Analysis of Clinical Efficacy and Adverse Effects of β-Blocking Agents Used Clinically for Chronic Heart Failure

Risa Takayanagi; Kaori Fujito; Koji Kimura; Yasuhiko Yamada

doi:10.1248/bpb.b16-00992

Abstract

Clinical efficacy and adverse effects of the β-blocking agents, carvedilol, bisoprolol, and metoprolol were analyzed theoretically, and then compared quantitatively, for the purpose of determining their proper use for chronic heart failure. Initially, we evaluated occupancy binding to the β₁ and β₂ receptors (Фss^β₁ and Фss^β₂) by these drugs. Thereafter, we examined the relationship between Фss^β₁ values and left ventricular ejection fraction (LVEF) increase rate to determine efficacy. The result showed that the efficacy with carvedilol could be attained with a lower Фss^β₁ value than the others. Therefore, we constructed a model under the assumption that β-blocking agents exert both indirect action of LVEF increase through the β₁ receptor and direct action on ryanodine receptor 2. Using the model, it was suggested that these drugs have no differences in regard to the efficacy, while it was clarified theoretically that only carvedilol produces an effect that directly involves ryanodine receptor 2 at clinical doses.

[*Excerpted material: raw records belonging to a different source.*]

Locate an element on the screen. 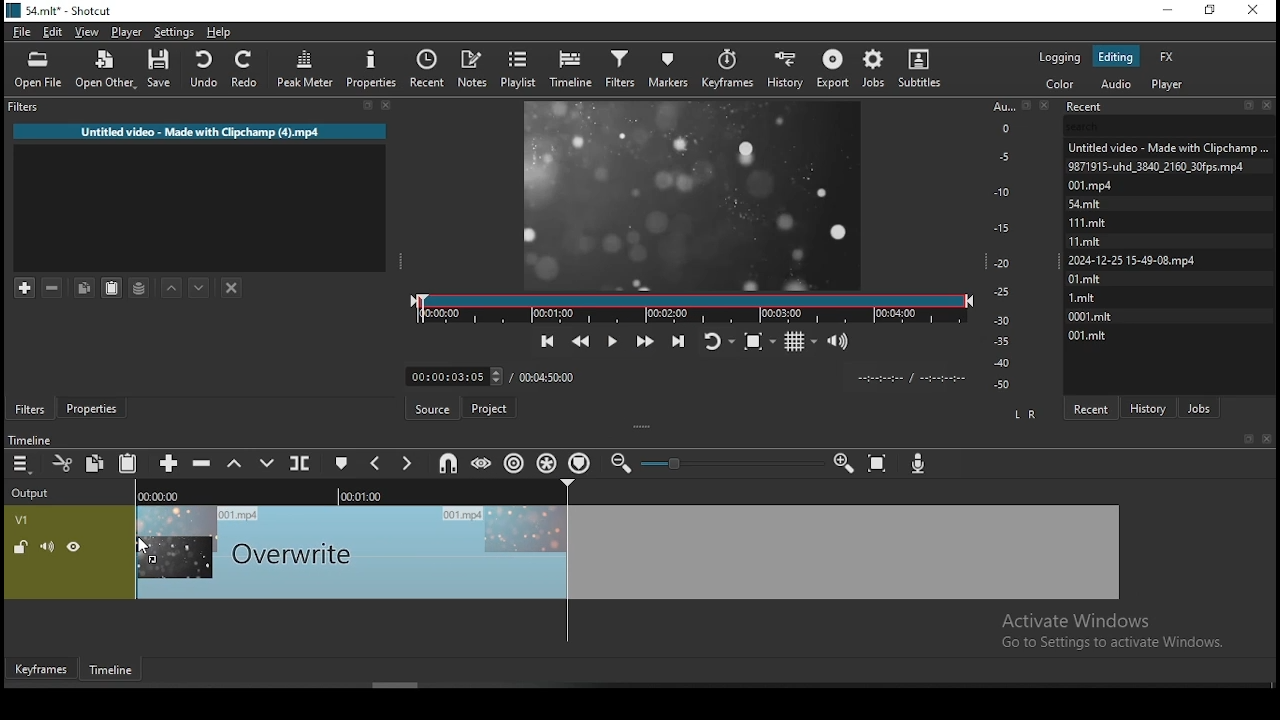 This screenshot has height=720, width=1280. paste is located at coordinates (130, 462).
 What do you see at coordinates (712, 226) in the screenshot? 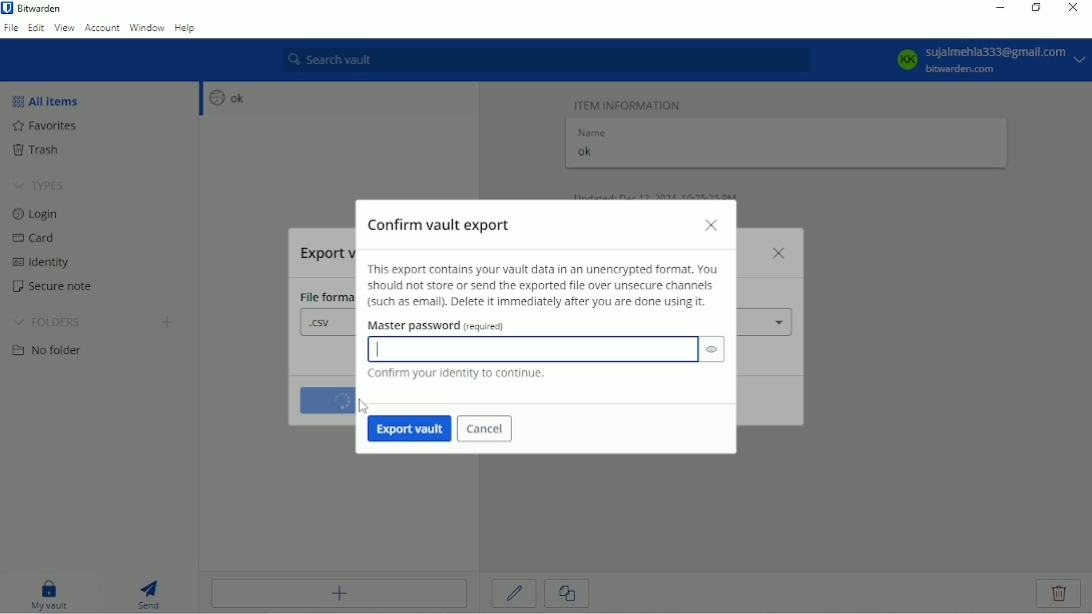
I see `Close` at bounding box center [712, 226].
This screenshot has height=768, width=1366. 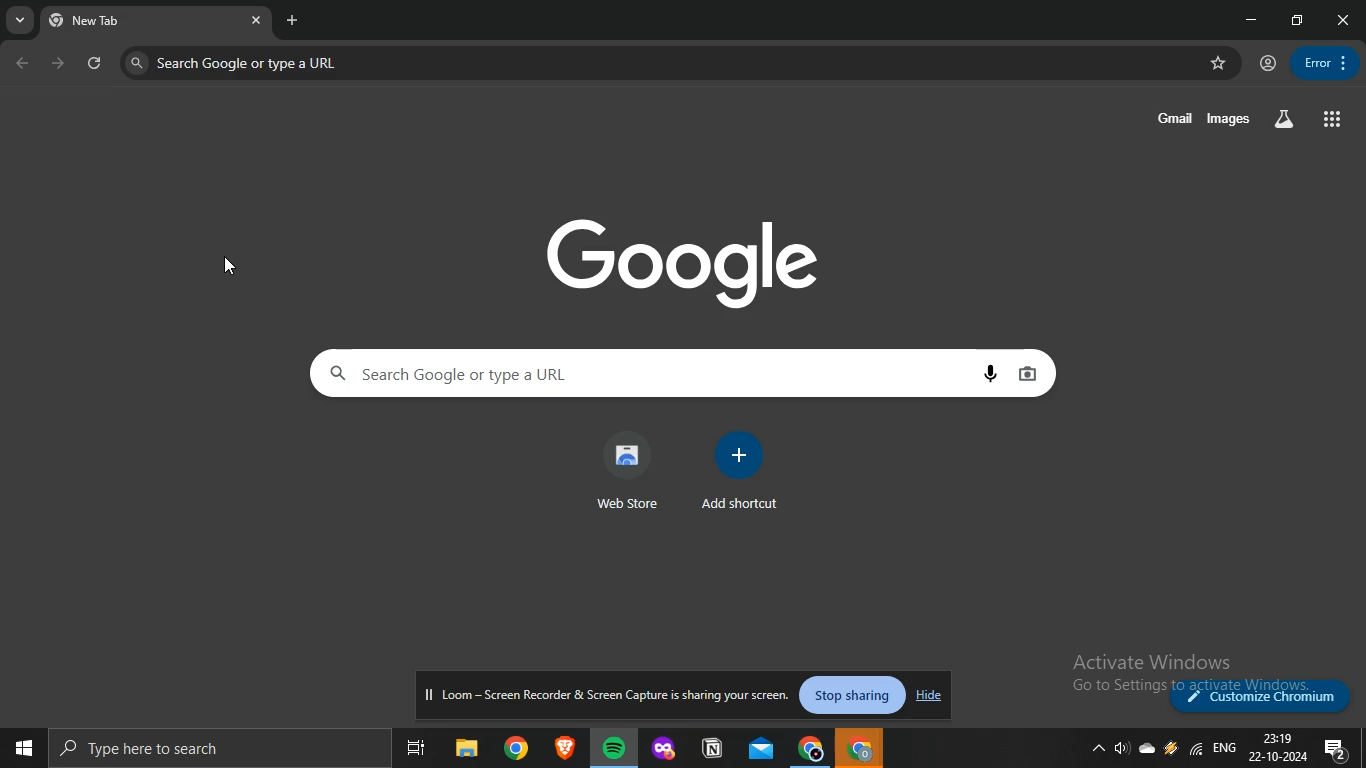 I want to click on add shortcut, so click(x=739, y=473).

We also investigated decreases in heart rate and forced expiratory volume in 1 s as adverse effects of β-blocking agents using a ternary complex model. It was indicated that carvedilol is less likely to induce a heart rate decrease. Meanwhile, it was also suggested that the risk of an asthmatic attack was higher for carvedilol at clinical doses. Our results are considered useful for selection of a proper β-blocking agent and its administration at a reasonable dose for successful heart failure therapy.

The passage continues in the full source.